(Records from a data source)
_ _ _ _ _

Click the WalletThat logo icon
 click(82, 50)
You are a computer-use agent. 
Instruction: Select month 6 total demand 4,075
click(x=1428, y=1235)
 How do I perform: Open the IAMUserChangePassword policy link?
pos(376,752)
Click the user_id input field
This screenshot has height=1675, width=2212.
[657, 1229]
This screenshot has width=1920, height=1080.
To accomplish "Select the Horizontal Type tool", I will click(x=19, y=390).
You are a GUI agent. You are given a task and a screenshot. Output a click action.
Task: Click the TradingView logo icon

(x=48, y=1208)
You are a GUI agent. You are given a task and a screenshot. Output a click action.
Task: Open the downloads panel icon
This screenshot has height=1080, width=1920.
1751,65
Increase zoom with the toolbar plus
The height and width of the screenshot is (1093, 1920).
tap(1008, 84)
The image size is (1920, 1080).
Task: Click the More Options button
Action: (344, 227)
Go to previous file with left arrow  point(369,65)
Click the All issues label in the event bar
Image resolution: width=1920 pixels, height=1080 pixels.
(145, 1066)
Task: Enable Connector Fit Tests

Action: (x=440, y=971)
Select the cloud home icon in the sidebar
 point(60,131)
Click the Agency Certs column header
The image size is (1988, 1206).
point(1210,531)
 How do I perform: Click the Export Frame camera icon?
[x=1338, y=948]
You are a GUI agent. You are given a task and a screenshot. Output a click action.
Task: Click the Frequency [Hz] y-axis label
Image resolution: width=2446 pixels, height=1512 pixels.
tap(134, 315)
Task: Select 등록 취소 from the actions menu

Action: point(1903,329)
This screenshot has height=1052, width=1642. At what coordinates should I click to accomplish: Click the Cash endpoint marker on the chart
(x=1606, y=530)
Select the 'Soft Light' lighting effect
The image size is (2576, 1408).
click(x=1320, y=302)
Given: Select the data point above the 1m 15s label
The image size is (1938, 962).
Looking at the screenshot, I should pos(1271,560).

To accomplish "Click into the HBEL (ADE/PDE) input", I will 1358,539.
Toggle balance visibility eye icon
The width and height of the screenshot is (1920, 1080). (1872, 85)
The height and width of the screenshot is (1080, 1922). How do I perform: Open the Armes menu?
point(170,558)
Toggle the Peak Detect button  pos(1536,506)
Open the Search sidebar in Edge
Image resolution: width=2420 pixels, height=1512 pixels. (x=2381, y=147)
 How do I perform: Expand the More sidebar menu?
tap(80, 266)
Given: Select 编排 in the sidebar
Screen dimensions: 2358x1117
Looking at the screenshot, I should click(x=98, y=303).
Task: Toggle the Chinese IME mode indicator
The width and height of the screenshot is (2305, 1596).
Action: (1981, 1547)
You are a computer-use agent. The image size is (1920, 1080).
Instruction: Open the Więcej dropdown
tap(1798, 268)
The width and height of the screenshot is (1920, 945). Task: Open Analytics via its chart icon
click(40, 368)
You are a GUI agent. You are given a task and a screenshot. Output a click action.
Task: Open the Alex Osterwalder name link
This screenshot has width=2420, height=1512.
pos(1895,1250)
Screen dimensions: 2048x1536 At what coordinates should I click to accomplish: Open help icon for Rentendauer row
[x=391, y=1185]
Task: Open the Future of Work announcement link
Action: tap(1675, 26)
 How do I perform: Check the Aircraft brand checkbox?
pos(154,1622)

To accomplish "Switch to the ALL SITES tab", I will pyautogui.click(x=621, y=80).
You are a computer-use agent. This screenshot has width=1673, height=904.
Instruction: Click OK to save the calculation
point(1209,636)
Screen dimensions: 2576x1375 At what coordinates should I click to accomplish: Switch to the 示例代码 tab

_ _ _ _ _

**WORK TO COMPLETE:** Output all the lines above, matching them word for word.

**EXERCISE RESULT:**
Click the WalletThat logo icon
 click(82, 50)
You are a computer-use agent. 
Instruction: Select month 6 total demand 4,075
click(x=1428, y=1235)
 How do I perform: Open the IAMUserChangePassword policy link?
pos(376,752)
Click the user_id input field
This screenshot has height=1675, width=2212.
[657, 1229]
This screenshot has width=1920, height=1080.
To accomplish "Select the Horizontal Type tool", I will click(x=19, y=390).
You are a GUI agent. You are given a task and a screenshot. Output a click action.
Task: Click the TradingView logo icon

(x=48, y=1208)
You are a GUI agent. You are given a task and a screenshot. Output a click action.
Task: Open the downloads panel icon
This screenshot has height=1080, width=1920.
1751,65
Increase zoom with the toolbar plus
The height and width of the screenshot is (1093, 1920).
tap(1008, 84)
The image size is (1920, 1080).
Task: Click the More Options button
Action: (344, 227)
Go to previous file with left arrow  point(369,65)
Click the All issues label in the event bar
Image resolution: width=1920 pixels, height=1080 pixels.
(145, 1066)
Task: Enable Connector Fit Tests

Action: (x=440, y=971)
Select the cloud home icon in the sidebar
 point(60,131)
Click the Agency Certs column header
The image size is (1988, 1206).
point(1210,531)
 How do I perform: Click the Export Frame camera icon?
[x=1338, y=948]
You are a GUI agent. You are given a task and a screenshot. Output a click action.
Task: Click the Frequency [Hz] y-axis label
Image resolution: width=2446 pixels, height=1512 pixels.
tap(134, 315)
Task: Select 등록 취소 from the actions menu

Action: point(1903,329)
This screenshot has height=1052, width=1642. At what coordinates should I click to accomplish: Click the Cash endpoint marker on the chart
(x=1606, y=530)
Select the 'Soft Light' lighting effect
The image size is (2576, 1408).
click(x=1320, y=302)
Given: Select the data point above the 1m 15s label
The image size is (1938, 962).
Looking at the screenshot, I should pos(1271,560).

To accomplish "Click into the HBEL (ADE/PDE) input", I will 1358,539.
Toggle balance visibility eye icon
The width and height of the screenshot is (1920, 1080). (1872, 85)
The height and width of the screenshot is (1080, 1922). How do I perform: Open the Armes menu?
point(170,558)
Toggle the Peak Detect button  pos(1536,506)
Open the Search sidebar in Edge
Image resolution: width=2420 pixels, height=1512 pixels. (x=2381, y=147)
 How do I perform: Expand the More sidebar menu?
tap(80, 266)
Given: Select 编排 in the sidebar
Screen dimensions: 2358x1117
Looking at the screenshot, I should click(x=98, y=303).
Task: Toggle the Chinese IME mode indicator
The width and height of the screenshot is (2305, 1596).
Action: (1981, 1547)
You are a computer-use agent. The image size is (1920, 1080).
Instruction: Open the Więcej dropdown
tap(1798, 268)
The width and height of the screenshot is (1920, 945). Task: Open Analytics via its chart icon
click(40, 368)
You are a GUI agent. You are given a task and a screenshot. Output a click action.
Task: Open the Alex Osterwalder name link
This screenshot has width=2420, height=1512.
pos(1895,1250)
Screen dimensions: 2048x1536 At what coordinates should I click to accomplish: Open help icon for Rentendauer row
[x=391, y=1185]
Task: Open the Future of Work announcement link
Action: tap(1675, 26)
 How do I perform: Check the Aircraft brand checkbox?
pos(154,1622)

To accomplish "Switch to the ALL SITES tab", I will pyautogui.click(x=621, y=80).
You are a computer-use agent. This screenshot has width=1673, height=904.
Instruction: Click OK to save the calculation
point(1209,636)
Screen dimensions: 2576x1375 At what coordinates should I click to accomplish: Switch to the 示例代码 tab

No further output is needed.